## Was zu tun ist:
Gib in der Auflistung die Zeilen ab der Zeile mit „Open the Google Chrome (Windows) device name“ bis einschließlich der Zeile mit „[x=471, y=355]“ vollständig samt den Anweisungen wieder und versetze dabei jede Koordinate in den Antworten um 22 nach oben, sodass jeder Wert um 22 größer ist.

## Vorliegende Auflistung:
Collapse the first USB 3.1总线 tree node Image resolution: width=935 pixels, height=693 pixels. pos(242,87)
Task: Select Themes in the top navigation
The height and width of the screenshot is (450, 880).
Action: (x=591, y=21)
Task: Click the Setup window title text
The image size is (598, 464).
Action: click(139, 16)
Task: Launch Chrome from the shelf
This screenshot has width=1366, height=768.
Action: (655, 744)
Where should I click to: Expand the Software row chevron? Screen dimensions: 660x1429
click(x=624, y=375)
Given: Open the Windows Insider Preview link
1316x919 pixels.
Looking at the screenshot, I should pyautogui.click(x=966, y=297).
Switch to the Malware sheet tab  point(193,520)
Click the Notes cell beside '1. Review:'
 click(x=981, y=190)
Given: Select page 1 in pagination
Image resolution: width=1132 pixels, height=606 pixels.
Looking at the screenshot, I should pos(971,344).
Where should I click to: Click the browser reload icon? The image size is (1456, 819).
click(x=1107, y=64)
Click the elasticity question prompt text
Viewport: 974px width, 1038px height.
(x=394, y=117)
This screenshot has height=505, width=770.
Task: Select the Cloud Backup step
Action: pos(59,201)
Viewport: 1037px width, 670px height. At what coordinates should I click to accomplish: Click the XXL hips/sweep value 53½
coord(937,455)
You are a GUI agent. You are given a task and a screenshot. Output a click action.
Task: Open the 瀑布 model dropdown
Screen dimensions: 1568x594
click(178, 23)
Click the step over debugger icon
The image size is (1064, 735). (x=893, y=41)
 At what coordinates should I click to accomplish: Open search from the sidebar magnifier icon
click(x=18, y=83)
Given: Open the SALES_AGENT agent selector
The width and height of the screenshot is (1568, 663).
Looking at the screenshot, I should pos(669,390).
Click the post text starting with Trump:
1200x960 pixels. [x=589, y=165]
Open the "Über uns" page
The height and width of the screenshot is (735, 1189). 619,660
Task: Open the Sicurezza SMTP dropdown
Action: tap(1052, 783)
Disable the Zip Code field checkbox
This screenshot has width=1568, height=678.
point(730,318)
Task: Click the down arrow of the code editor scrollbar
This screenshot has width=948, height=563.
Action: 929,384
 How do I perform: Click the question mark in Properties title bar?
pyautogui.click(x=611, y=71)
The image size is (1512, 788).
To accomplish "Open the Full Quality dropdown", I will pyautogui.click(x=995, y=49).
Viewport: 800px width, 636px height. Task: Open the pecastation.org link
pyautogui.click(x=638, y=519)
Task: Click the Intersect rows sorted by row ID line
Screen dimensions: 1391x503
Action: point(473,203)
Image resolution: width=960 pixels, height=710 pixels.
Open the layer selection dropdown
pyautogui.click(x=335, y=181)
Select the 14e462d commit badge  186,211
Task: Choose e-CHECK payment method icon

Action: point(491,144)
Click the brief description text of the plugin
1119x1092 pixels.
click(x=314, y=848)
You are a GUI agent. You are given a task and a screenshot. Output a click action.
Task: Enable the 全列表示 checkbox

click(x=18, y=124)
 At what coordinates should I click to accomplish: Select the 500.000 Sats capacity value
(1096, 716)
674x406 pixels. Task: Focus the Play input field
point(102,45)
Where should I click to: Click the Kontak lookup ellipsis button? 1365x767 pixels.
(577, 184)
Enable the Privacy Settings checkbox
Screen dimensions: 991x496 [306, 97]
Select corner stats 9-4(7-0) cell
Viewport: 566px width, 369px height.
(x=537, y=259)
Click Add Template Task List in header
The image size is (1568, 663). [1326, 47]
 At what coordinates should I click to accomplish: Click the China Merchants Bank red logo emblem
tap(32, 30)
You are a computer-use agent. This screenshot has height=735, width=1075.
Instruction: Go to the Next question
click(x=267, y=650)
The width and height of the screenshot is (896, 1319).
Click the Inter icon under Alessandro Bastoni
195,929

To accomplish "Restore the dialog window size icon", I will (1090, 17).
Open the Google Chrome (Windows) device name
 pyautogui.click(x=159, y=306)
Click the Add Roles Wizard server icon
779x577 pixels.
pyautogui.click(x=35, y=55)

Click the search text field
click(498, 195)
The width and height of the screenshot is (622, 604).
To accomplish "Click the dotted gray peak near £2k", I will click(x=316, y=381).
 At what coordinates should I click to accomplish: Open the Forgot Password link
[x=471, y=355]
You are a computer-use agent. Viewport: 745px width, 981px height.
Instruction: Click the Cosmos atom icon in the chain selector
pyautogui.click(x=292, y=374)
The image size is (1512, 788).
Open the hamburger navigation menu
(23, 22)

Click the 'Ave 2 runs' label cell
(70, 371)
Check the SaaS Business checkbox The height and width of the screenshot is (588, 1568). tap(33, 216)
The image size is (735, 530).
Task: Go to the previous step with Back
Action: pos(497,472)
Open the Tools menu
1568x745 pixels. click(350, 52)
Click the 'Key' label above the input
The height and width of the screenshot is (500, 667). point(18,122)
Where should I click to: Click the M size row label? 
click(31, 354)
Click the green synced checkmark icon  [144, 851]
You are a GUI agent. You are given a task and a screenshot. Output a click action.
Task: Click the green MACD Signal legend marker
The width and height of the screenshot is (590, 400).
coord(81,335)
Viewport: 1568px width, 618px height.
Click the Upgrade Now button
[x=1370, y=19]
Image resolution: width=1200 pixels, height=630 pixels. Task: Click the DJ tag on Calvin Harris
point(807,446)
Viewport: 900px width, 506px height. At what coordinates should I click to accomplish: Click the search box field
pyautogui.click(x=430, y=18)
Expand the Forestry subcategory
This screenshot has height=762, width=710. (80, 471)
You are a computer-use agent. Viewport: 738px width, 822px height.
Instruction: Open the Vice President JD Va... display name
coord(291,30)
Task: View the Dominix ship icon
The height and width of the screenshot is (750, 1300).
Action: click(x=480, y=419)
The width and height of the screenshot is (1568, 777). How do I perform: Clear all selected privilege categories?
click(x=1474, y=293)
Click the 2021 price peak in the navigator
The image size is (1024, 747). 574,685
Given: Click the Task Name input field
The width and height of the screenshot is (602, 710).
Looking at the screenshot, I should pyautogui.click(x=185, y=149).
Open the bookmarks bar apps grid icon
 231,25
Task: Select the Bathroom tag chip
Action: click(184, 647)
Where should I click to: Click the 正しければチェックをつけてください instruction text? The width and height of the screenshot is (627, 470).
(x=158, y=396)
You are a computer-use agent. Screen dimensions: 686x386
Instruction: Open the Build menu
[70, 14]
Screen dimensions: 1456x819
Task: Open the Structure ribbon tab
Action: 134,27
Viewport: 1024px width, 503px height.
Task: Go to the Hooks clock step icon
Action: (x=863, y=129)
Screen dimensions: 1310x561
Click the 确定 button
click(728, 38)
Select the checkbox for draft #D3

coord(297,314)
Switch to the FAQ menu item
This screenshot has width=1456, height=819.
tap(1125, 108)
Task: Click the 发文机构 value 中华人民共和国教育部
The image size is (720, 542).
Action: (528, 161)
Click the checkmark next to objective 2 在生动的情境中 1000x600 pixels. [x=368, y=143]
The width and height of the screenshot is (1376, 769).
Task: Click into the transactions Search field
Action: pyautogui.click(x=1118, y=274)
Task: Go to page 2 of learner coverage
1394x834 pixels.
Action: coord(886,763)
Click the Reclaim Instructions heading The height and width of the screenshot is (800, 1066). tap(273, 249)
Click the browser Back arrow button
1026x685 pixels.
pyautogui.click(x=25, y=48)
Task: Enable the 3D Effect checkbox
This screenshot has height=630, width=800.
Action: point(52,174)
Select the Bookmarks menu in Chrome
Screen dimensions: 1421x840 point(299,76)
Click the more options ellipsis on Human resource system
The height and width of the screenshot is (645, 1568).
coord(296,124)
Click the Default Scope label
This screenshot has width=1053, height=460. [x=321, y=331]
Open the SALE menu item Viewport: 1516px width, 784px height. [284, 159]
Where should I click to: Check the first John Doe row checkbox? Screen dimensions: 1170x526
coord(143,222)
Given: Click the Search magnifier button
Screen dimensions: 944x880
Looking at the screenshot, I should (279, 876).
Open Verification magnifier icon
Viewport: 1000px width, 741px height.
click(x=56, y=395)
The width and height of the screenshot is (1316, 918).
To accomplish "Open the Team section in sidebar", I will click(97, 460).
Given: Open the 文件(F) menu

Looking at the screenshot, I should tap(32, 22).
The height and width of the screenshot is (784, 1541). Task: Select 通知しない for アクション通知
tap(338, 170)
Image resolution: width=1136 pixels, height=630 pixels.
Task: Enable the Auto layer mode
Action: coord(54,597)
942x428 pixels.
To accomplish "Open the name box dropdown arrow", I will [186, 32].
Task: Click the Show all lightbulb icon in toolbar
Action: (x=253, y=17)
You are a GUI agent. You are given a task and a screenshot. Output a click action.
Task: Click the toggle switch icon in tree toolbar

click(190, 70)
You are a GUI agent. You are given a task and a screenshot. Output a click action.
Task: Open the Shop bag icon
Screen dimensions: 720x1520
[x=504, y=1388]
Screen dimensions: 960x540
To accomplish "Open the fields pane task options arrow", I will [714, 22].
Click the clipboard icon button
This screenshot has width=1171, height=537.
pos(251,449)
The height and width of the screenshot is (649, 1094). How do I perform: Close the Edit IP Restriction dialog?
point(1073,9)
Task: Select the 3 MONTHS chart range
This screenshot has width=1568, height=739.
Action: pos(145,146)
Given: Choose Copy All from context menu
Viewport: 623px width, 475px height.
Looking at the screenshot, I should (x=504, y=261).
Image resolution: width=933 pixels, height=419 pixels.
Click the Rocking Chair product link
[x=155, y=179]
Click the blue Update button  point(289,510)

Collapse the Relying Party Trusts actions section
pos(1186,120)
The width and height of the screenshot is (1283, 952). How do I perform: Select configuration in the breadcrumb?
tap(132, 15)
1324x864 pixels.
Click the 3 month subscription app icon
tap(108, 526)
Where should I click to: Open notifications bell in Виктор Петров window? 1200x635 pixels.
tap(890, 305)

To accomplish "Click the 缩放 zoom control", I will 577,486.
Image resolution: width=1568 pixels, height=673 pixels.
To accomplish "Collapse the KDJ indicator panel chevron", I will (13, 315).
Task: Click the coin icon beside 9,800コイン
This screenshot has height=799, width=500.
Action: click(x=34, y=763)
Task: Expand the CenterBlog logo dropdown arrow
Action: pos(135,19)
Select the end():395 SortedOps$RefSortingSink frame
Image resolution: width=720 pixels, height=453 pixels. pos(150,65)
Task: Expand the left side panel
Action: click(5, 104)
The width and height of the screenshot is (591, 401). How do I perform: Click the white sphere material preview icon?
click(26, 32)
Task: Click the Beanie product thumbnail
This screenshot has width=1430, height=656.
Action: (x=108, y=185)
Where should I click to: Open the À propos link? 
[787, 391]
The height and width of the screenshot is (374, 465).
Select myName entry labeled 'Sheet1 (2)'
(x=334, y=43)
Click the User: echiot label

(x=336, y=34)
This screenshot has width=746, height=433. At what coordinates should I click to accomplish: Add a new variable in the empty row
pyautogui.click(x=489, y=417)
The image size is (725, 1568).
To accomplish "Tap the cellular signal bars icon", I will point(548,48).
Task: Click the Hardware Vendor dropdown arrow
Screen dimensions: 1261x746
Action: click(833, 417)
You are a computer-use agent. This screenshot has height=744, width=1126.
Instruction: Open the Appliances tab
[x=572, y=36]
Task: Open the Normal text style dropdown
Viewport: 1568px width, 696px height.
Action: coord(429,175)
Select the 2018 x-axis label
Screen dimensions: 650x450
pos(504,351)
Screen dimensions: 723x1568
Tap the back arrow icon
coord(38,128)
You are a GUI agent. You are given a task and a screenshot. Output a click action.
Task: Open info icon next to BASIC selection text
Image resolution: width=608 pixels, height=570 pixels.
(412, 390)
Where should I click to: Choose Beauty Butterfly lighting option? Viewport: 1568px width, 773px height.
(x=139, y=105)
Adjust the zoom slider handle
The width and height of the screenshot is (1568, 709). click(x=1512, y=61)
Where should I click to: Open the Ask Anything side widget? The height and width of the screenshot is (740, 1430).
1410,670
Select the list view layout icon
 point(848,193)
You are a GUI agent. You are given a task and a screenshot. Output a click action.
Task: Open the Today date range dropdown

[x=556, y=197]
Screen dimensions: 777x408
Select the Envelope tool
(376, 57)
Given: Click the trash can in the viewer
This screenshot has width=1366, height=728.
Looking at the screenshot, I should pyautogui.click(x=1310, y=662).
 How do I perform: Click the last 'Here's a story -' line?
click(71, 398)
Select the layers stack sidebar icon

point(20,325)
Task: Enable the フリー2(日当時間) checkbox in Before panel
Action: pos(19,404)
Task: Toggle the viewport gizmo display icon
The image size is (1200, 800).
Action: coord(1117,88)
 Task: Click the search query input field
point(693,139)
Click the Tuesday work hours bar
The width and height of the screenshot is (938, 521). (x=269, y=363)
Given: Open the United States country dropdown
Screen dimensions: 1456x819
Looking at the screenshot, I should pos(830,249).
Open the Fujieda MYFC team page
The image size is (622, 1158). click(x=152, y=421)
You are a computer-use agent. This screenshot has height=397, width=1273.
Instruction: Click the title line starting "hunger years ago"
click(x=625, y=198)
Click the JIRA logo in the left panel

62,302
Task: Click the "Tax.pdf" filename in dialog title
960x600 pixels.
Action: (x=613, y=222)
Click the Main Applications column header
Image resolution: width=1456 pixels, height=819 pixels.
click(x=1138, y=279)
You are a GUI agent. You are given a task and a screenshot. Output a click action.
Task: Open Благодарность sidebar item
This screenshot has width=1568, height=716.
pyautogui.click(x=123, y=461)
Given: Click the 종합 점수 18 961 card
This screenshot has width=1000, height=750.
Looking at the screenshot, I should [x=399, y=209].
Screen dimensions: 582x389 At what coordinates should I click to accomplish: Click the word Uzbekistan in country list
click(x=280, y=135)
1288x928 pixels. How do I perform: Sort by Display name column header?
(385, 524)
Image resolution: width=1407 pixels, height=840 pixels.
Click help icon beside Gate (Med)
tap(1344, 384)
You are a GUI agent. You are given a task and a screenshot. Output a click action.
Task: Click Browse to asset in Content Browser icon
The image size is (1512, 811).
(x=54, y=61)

## Ergebnis:
Open the Google Chrome (Windows) device name
 pyautogui.click(x=181, y=328)
Click the Add Roles Wizard server icon
779x577 pixels.
pyautogui.click(x=57, y=77)

Click the search text field
click(520, 217)
The width and height of the screenshot is (622, 604).
To accomplish "Click the dotted gray peak near £2k", I will click(x=338, y=403).
 At what coordinates should I click to accomplish: Open the Forgot Password link
[x=493, y=377]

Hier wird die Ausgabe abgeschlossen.